━━━ SOURCE MATERIAL

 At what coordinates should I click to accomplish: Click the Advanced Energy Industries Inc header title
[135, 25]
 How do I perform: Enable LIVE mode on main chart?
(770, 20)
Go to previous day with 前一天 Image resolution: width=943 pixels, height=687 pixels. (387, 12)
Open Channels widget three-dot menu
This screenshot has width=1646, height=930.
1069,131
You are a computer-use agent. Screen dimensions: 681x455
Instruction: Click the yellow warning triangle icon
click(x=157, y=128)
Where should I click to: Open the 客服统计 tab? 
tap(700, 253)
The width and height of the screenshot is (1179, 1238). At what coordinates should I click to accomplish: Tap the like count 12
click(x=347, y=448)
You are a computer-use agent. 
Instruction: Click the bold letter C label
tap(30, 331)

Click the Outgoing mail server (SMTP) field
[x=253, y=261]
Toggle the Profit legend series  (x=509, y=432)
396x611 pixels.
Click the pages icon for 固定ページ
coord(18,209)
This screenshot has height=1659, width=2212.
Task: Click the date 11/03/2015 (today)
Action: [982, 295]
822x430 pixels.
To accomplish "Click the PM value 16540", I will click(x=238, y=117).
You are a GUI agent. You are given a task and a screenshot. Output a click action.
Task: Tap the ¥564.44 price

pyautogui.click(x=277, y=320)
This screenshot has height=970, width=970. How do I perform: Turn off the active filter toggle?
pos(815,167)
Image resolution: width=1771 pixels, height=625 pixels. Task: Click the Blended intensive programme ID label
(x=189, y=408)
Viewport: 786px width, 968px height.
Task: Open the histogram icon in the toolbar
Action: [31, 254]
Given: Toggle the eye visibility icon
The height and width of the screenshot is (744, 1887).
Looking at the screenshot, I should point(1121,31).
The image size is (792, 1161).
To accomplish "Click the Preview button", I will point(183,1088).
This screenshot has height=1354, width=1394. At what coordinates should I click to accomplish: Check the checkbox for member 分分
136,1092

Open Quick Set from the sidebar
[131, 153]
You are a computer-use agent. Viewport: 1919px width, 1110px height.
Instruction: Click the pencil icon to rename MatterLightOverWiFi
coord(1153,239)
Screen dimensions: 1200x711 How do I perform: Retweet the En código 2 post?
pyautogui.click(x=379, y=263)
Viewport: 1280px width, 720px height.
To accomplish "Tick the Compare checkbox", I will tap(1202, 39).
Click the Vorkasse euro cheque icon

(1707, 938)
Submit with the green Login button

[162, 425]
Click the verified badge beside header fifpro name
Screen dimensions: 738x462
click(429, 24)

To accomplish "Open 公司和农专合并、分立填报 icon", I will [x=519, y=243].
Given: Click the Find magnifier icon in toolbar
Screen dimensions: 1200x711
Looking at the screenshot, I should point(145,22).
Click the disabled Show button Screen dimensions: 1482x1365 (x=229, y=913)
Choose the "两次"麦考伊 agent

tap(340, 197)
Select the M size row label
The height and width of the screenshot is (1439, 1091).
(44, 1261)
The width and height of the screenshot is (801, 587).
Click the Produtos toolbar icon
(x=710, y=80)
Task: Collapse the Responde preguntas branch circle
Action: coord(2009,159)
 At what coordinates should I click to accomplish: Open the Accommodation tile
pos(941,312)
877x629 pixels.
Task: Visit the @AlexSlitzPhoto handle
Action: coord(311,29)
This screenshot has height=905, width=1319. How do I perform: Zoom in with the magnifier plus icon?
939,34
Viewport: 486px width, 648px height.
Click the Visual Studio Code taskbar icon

━━━━━━

Using the material above, print every entry exactly as written.

### RESPONSE FOR THIS EXERCISE
 At what coordinates should I click to accomplish: Click the Advanced Energy Industries Inc header title
[135, 25]
 How do I perform: Enable LIVE mode on main chart?
(770, 20)
Go to previous day with 前一天 Image resolution: width=943 pixels, height=687 pixels. (387, 12)
Open Channels widget three-dot menu
This screenshot has width=1646, height=930.
1069,131
You are a computer-use agent. Screen dimensions: 681x455
Instruction: Click the yellow warning triangle icon
click(x=157, y=128)
Where should I click to: Open the 客服统计 tab? 
tap(700, 253)
The width and height of the screenshot is (1179, 1238). At what coordinates should I click to accomplish: Tap the like count 12
click(x=347, y=448)
You are a computer-use agent. 
Instruction: Click the bold letter C label
tap(30, 331)

Click the Outgoing mail server (SMTP) field
[x=253, y=261]
Toggle the Profit legend series  (x=509, y=432)
396x611 pixels.
Click the pages icon for 固定ページ
coord(18,209)
This screenshot has height=1659, width=2212.
Task: Click the date 11/03/2015 (today)
Action: [982, 295]
822x430 pixels.
To accomplish "Click the PM value 16540", I will click(x=238, y=117).
You are a GUI agent. You are given a task and a screenshot. Output a click action.
Task: Tap the ¥564.44 price

pyautogui.click(x=277, y=320)
This screenshot has height=970, width=970. How do I perform: Turn off the active filter toggle?
pos(815,167)
Image resolution: width=1771 pixels, height=625 pixels. Task: Click the Blended intensive programme ID label
(x=189, y=408)
Viewport: 786px width, 968px height.
Task: Open the histogram icon in the toolbar
Action: [31, 254]
Given: Toggle the eye visibility icon
The height and width of the screenshot is (744, 1887).
Looking at the screenshot, I should point(1121,31).
The image size is (792, 1161).
To accomplish "Click the Preview button", I will point(183,1088).
This screenshot has height=1354, width=1394. At what coordinates should I click to accomplish: Check the checkbox for member 分分
136,1092

Open Quick Set from the sidebar
[131, 153]
You are a computer-use agent. Viewport: 1919px width, 1110px height.
Instruction: Click the pencil icon to rename MatterLightOverWiFi
coord(1153,239)
Screen dimensions: 1200x711 How do I perform: Retweet the En código 2 post?
pyautogui.click(x=379, y=263)
Viewport: 1280px width, 720px height.
To accomplish "Tick the Compare checkbox", I will tap(1202, 39).
Click the Vorkasse euro cheque icon

(1707, 938)
Submit with the green Login button

[162, 425]
Click the verified badge beside header fifpro name
Screen dimensions: 738x462
click(429, 24)

To accomplish "Open 公司和农专合并、分立填报 icon", I will [x=519, y=243].
Given: Click the Find magnifier icon in toolbar
Screen dimensions: 1200x711
Looking at the screenshot, I should point(145,22).
Click the disabled Show button Screen dimensions: 1482x1365 (x=229, y=913)
Choose the "两次"麦考伊 agent

tap(340, 197)
Select the M size row label
The height and width of the screenshot is (1439, 1091).
(44, 1261)
The width and height of the screenshot is (801, 587).
Click the Produtos toolbar icon
(x=710, y=80)
Task: Collapse the Responde preguntas branch circle
Action: coord(2009,159)
 At what coordinates should I click to accomplish: Open the Accommodation tile
pos(941,312)
877x629 pixels.
Task: Visit the @AlexSlitzPhoto handle
Action: coord(311,29)
This screenshot has height=905, width=1319. How do I perform: Zoom in with the magnifier plus icon?
939,34
Viewport: 486px width, 648px height.
Click the Visual Studio Code taskbar icon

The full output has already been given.